Few Athletes, Records in Stockholm

STOCKHOLM, Sweden -- Injuries were the most common excuse offered by a field of world-class athletes for not producing any spectacular results at the DN-Galan Grand Prix track and field meet. And some leading stars failed to show up at all.

Tuesday's event produced a handful of track records but sprinters and long distance runners alike promised world records later in the season.

The European 100-meter record holder, Russian Irina Privalova, was the only two-fold winner. She won the women's 100 meter in 10.90 seconds ahead of compatriot Zhanna Tarnopolskaya and narrowly beat Gwen Torrence of United States in the women's 200 meter in 22.02, grabbing two diamonds worth $10,000 a piece in the process.

The organizers had offered a diamond for each track record. Tarnopolskaya finished in 11.08 and Torrence in 22.04.

"I am so happy about the diamonds," Privalova told a news conference as she flashed one of them. "I am trying to maintain a high level of performance throughout the season instead of peaking my form for a single event."

Privalova also said she would go for a 400-meter record next year as well. She did only one race last year, clocking 49.89, the fourth best time of 1993.
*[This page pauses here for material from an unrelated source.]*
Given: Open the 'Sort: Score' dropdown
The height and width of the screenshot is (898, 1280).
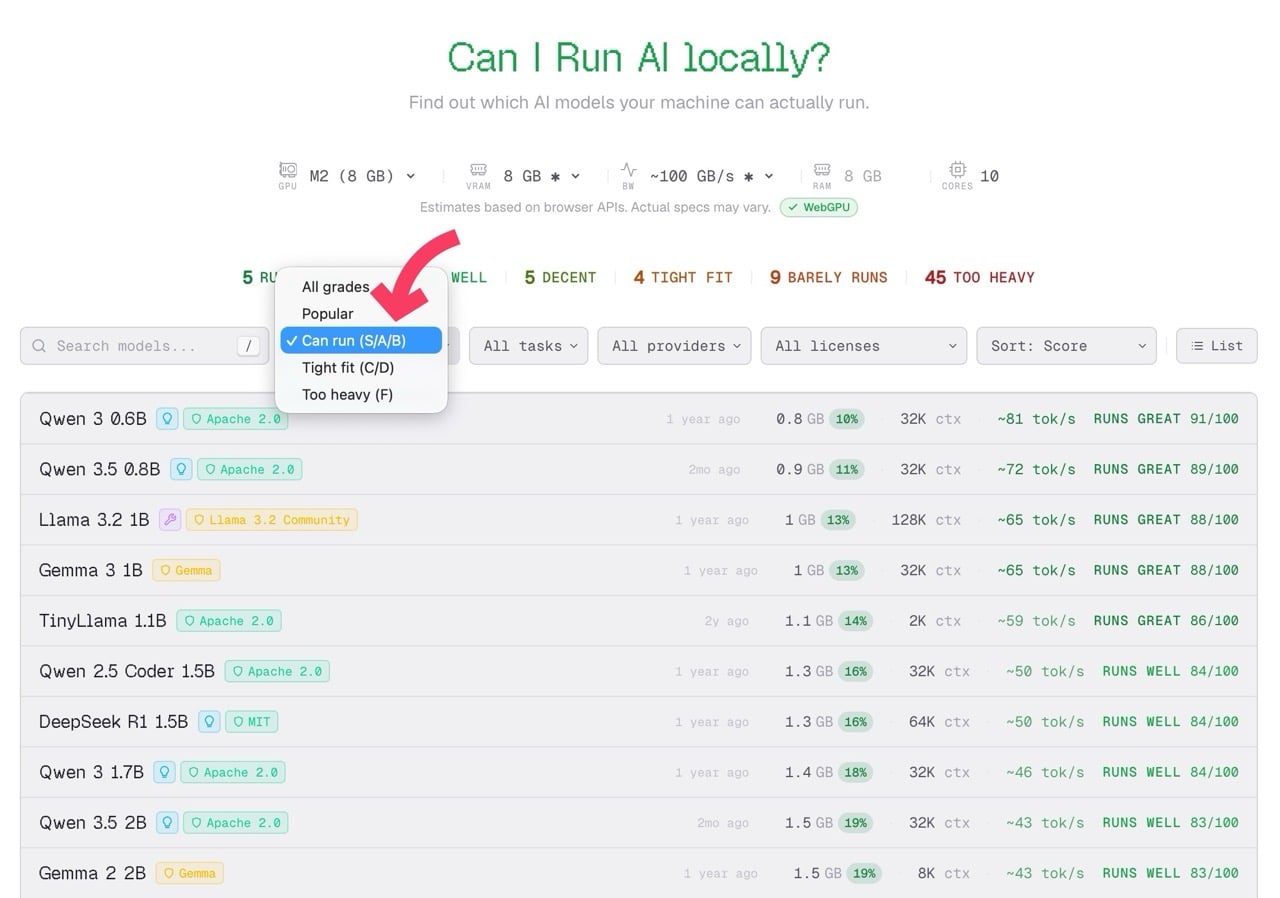Looking at the screenshot, I should (x=1066, y=345).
The men's 100-meter Olympic champion, Linford Christie, along with compatriots John Regis, a 200-meter specialist, and Olympic 400-meter hurdles champion Sally Gunnel, failed to show up at the track meet.

Their late cancellations, in which all claimed injuries or sickness, caused an outrage among the organizers. They quickly used an IAAF rule according to which organizers can demand that athletes cancelling too late can be restrained from competing for seven days.

"The IAAF is looking into the entire matter to determine the nature of the dispute," IAAF spokesman Christopher Winner said Wednesday. "Once that examination is complete, the IAAF may or may not have a comment on the matter."

However, it is unlikely the investigation will be complete in time for any ban to be enforced at Friday's TSB grand prix event in London.

Christie is set to face Carl Lewis at the Goodwill Games which begin July 23 in St. Petersburg.

In Tuesday's meet, Algerian 1,500-meter world record holder, Noureddine Morceli, was at world record pace halfway into the race but then slowed down and finished in 3:34.10, well below his world record at 3:28.8, ahead of American Steve Holman in 3:34.95.

"I was planning for a world record but a hip injury, which I suffered earlier in the year, surfaced midway into the race and made me slow down," said Morceli who plans a different season this year.

Dennis Mitchell of the United States won the men's 100 meter ahead of Andre Cason while shaving off 0.14 of a second of the old track record set by Russian Valery Borzov in 1975. Mitchell was clocked 9.97, equalling his personal best of the year. Cason was timed 10.04 and Jon Drummond third in 10.11.

"I was feeling all right today. I ran 9.97 without too much effort and that is a promising sign for the rest of the season," Mitchell said.

Jeff Williams of the United States won the men's 200 meter ahead of Frank Fredericks of Namibia. Williams, who also smashed the track record, was timed 20.19. Fredericks was clocked 20.29.